I watched the first ten minutes.  As I feared, it starts by showing the girls who were abducted by the Canadian Child Family Services and RCMP living in nearly idyllic conditions with their happy affectionate parents.   Even worse: there’s that jerky hand-held camera work that immediately conveys “oh look how authentic we are we’re pretending we’re actually filming the real thing which wouldn’t be possible if we had a tripod” vibe.

I am immediately repulsed by most films that show parents being incredibly tolerant and affectionate and patient and loving with their kids as a setup for imminent tragedy or threat.  Nobody interacts with their children the way these parents do.  It’s manipulative and dishonest.  It is the hallmark of bad direction.  And that is how “Little Bird” starts.

In “Little Bird,” Bezhig is driven by her newly emerging repressed memories.  Variety

Oh no.  Seriously?  We’ve been through this movie before and it did not turn out well.  Not at all.    Not this time either.

Podemski: We looked at all the various ways in which trauma presents itself. Especially when it has been repressed for many years . We worked with our two story advisors, Nakuset and Raven Sinclair, who supported us in shaping the way in which our lead character, Esther, experienced PTSD through intrusive memory.
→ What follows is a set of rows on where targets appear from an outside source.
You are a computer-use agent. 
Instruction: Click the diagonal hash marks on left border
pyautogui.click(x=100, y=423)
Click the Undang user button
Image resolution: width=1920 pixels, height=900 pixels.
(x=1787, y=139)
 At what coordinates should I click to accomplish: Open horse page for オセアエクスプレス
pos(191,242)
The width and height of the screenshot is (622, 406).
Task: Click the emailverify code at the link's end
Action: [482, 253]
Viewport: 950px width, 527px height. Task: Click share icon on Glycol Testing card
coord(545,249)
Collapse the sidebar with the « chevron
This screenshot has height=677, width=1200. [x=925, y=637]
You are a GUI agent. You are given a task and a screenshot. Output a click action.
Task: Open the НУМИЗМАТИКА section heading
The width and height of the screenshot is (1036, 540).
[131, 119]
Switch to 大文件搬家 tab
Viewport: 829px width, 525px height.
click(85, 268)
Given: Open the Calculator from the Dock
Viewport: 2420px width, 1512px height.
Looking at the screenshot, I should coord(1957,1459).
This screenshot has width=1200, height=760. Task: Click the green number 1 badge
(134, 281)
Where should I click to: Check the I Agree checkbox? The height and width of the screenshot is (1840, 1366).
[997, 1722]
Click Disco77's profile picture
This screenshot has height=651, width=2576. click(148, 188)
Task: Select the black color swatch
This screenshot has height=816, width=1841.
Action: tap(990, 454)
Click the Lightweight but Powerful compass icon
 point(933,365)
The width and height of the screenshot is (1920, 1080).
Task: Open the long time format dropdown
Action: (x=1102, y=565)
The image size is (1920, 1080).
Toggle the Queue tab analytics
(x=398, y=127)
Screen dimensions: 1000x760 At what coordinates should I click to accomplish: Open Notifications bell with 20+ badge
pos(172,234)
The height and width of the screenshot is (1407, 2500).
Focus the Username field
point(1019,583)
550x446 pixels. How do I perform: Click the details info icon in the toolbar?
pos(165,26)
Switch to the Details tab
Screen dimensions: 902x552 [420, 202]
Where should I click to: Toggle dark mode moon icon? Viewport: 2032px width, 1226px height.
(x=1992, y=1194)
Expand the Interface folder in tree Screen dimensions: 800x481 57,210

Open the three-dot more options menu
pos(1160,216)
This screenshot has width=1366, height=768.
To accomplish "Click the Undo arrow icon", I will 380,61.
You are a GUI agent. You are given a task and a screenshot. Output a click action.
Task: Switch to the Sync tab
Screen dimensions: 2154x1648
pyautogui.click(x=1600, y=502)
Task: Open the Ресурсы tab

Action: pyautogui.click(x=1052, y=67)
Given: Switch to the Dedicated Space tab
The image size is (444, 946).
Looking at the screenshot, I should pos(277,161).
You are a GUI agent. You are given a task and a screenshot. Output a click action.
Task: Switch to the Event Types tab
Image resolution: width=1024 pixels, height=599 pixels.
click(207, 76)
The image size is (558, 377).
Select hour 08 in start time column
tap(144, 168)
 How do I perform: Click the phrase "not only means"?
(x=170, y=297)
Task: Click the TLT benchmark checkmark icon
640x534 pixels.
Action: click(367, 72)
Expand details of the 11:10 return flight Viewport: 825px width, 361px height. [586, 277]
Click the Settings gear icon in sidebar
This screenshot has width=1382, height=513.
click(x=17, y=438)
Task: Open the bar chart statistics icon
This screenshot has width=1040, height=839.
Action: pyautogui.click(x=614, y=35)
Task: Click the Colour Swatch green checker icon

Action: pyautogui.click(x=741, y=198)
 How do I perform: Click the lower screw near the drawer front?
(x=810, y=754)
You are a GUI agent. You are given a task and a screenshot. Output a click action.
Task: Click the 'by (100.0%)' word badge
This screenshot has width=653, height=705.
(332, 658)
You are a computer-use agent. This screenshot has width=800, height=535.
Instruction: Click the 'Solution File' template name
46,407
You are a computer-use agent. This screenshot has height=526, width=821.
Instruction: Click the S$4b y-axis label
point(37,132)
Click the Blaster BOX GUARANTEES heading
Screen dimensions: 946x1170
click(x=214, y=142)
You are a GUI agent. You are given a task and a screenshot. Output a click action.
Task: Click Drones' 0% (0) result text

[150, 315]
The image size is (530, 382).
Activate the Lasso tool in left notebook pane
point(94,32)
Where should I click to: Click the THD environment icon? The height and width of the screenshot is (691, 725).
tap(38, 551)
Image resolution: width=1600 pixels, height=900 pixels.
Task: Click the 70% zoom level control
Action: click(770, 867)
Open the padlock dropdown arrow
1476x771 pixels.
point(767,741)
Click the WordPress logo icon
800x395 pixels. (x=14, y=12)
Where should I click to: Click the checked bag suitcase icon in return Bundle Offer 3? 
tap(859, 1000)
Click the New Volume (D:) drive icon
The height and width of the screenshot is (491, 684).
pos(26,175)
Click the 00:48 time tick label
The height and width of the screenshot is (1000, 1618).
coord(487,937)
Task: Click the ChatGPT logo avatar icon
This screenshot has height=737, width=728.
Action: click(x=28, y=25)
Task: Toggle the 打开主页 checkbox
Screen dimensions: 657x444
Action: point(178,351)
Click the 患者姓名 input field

We were able to express this authentically through the use of acoustic and visual layers which I think played very authentically throughout the story.

Okay, firstly, it’s not the trauma that has been repressed but the memory of it.  And memories are not repressed.  That is a fake trope from the 1980’s that has pretty well lost all credibility.   And the method by which they decided to tell the story of the “repressed” memories sounds more like therapy than art.  But please don’t try to claim anything like “authenticity” when you are clearly constructing a narrative that projects a political and social idea rather than any particular real human experience.

 

A CBC article on the movie contains this flag:

WARNING: This story contains distressing details

Oh please fuck off with your trigger warnings.   This is bullshit.  What kind of news is “distressing”?    A man falsely accused of rape while feminists claim that women never lie about sexual assault?  Al Franken resigning his seat in the Senate over ridiculously trivial allegations of inappropriate behavior?  Tax-payer subsidized sports stadiums?  Music by Neil Diamond?  Senile white men running the U.S. government?   Prescription drugs developed at publicly-funded universities which cost pennies to manufacture selling for $30,000 a pop?